TEXT PROVIDED >>
[Begin]

Judith A. Markowitz likes a good mystery. She is especially interested in those that feature gay or lesbian detectives as their main character. Markowitz is such a fan that she has just written a book of her own, entitled The Gay Detective Novel, which catalogues the surprising breadth of this specific literary genre. At the Gerber/Hart Library in January, she gave the first of a series of talks on the topic.

As part of her research, Markowitz interviewed 65 authors, most but not all of them gay. The number represents only a portion of the names mentioned in the comprehensive, 302-page reference book. The entire project took three years to complete. Except for the very few that are no longer in print, she has read every one of the hundreds of indexed titles.

An established speech technologies specialist with her own consultancy business, Markowitz usually spends her time advising corporations on voice identification and biometrics. Asked if there was a link between her professional expertise and the investigation of murder suspects, she admitted an interest in forensics, but wouldn't make too much of the similarity, talking instead about her desire to promote underexposed talent. 'When I told people I was writing a book on gay and lesbian mystery novels they would say, 'Are there enough?' That's why I wrote this book.'

There are indeed many more than the average gay or lesbian reader might suspect. While some writers have managed to create prolific series around a single character, others have had success with various protagonists and different types of narratives. Joseph Hansen, whose investigator Dave Brandsetter series began in 1970, has attracted a growing readership that spans generations. His twelfth and last installment won a Lambda Award in 1991. Brandsetter is considered the first positive gay character in a mystery series.

Markowitz explained that each novel is as much a product of an author's creative imagination as of the era and social environment it is published in. 'You can't look at these books as if they exist on their own,' she reminded the audience. For example, in 1977, Mary F. Beal wrote Angel Dance, which introduced activist Kat Guerrera, the first lesbian amateur detective who was also the first Latina main character. Perhaps as a sign of the time, the novel overtly stretched the mystery format into an anti-establishment manifesto.

When it comes to gay and lesbian detectives, private investigators, or amateur sleuths, the traditional themes of police corruption, abuse of power, mistaken identities, and romantic intrigue, are often supplemented with more personal ones like homophobia and the openly out/in the closet dilemma.

But it would be wrong to think that such stories are autobiographical, Markowitz warned.

[End]

PROVIDED DATA >>

[Begin]

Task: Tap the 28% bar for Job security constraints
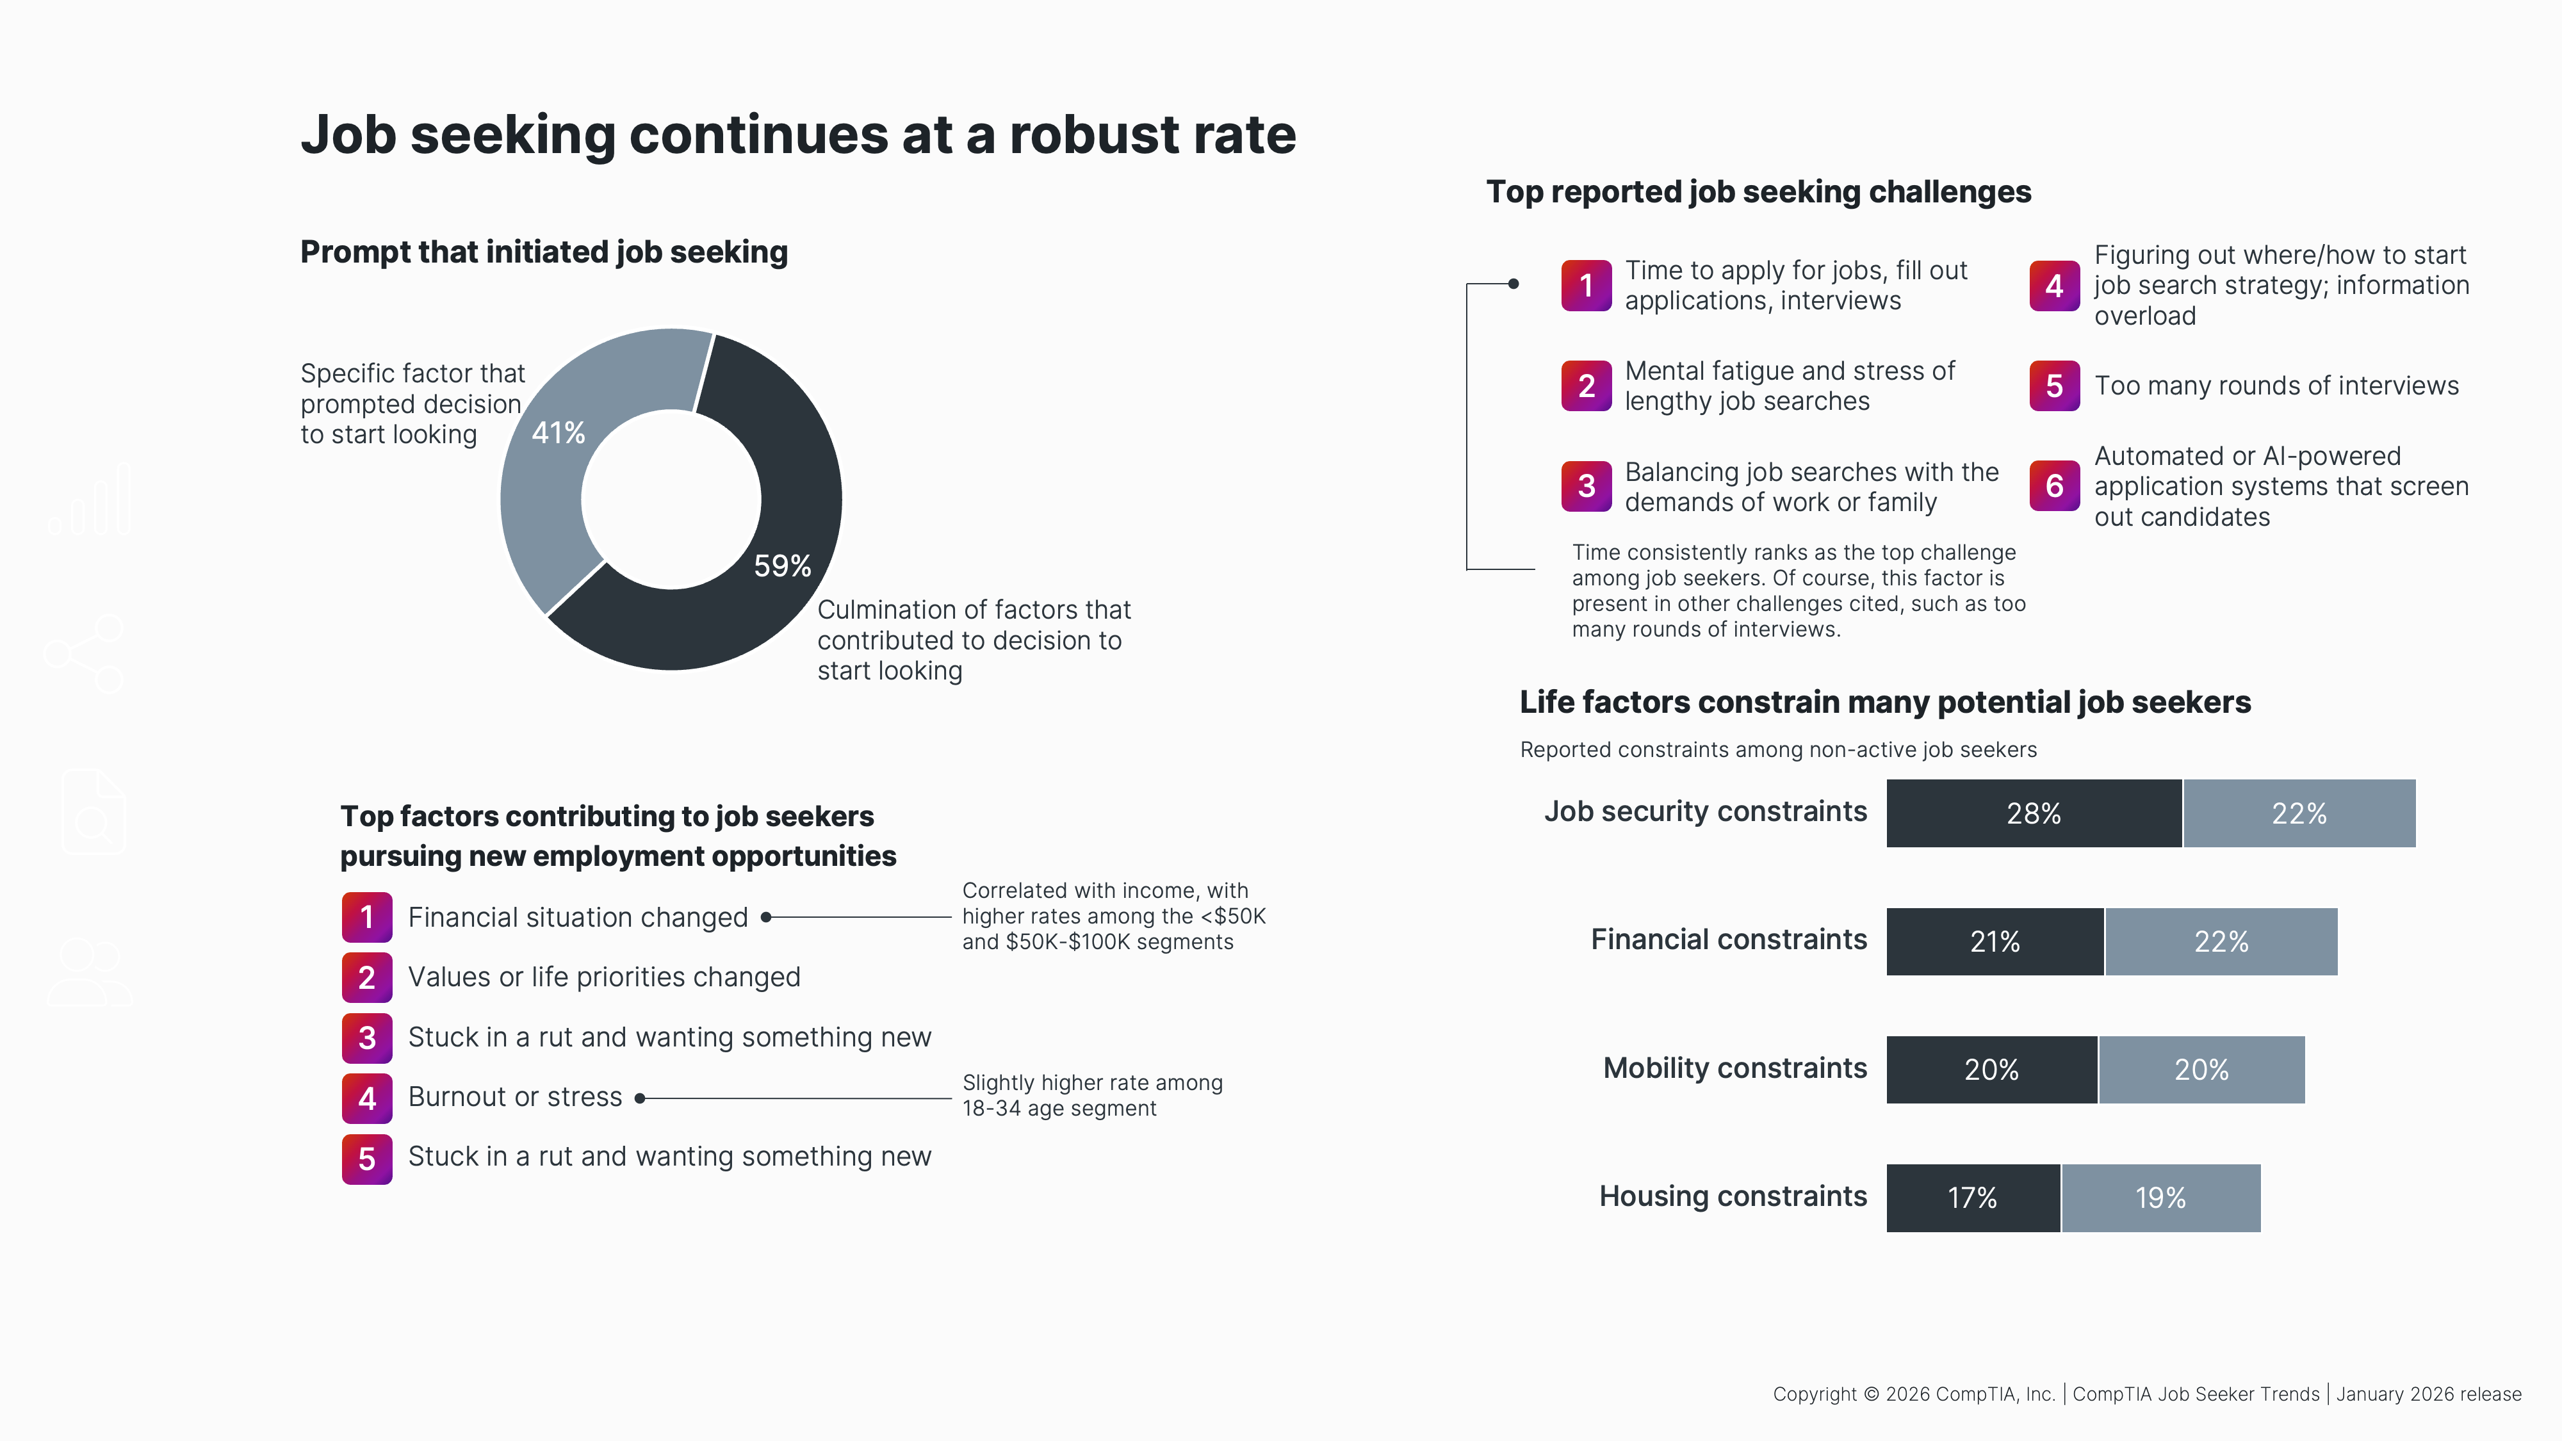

[End]

WORK TO COMPLETE >>
[1] Decide whether each statement agrees with the article on gay detective novels. For each, answer yes or no and quote the deciding words of the article.
(a) Markowitz interviewed 65 authors, all of whom were gay.
(b) The Dave Brandsetter series began in 1970.
(c) Markowitz has read every indexed title, including those no longer in print.
[2] Retype everything in the article on gay detective novels from "Judith A. Markowitz" down to "on the topic.".
[3] Extend the article on Markowitz's study of gay detective novels, picking up after its final sentence.

RESULTS OF THE EXERCISE >>
[1]
(a) No: "Markowitz interviewed 65 authors, most but not all of them gay."
(b) Yes: "whose investigator Dave Brandsetter series began in 1970"
(c) No: "Except for the very few that are no longer in print, she has read every one of the hundreds of indexed titles."

[2]
Judith A. Markowitz likes a good mystery. She is especially interested in those that feature gay or lesbian detectives as their main character. Markowitz is such a fan that she has just written a book of her own, entitled The Gay Detective Novel, which catalogues the surprising breadth of this specific literary genre. At the Gerber/Hart Library in January, she gave the first of a series of talks on the topic.

[3]
'People always assume the main character is based on the author,' she remarked. 'In the case of Katherine Forrest, they were saying, 'Aha! This character is named Kate, well … ' when in fact it couldn't be further from the truth because the character is someone who is so deeply imbedded in the closet she is glued to the inside of the door … . That's the last thing you can say about Katherine Forrest. She is out there.'

For readers who are not familiar with mysteries, or for those who may want to expand their collection, Markowitz recommends the following authors: Hansen ( who wrote 35 books, founded the gay journal Tangents ) ; Forrest ( whose Curious Wine is one of the bestselling lesbian novels of all time ) ; Sandra Scoppettone ( for a complex plot ) ; Fred Hunter ( for a lighter read and stories set in Chicago ) ; Barbara Wilson/Sjoholm ( especially her second series with protagonist Cassandra Reilly, winner of many awards ) ; and Michael Nava ( an attorney who received a Lifetime Achievement Award in 2001 for his mystery series and other non-fiction writings ) .

In closing, Markowitz commented on an interesting development within LGBT literature.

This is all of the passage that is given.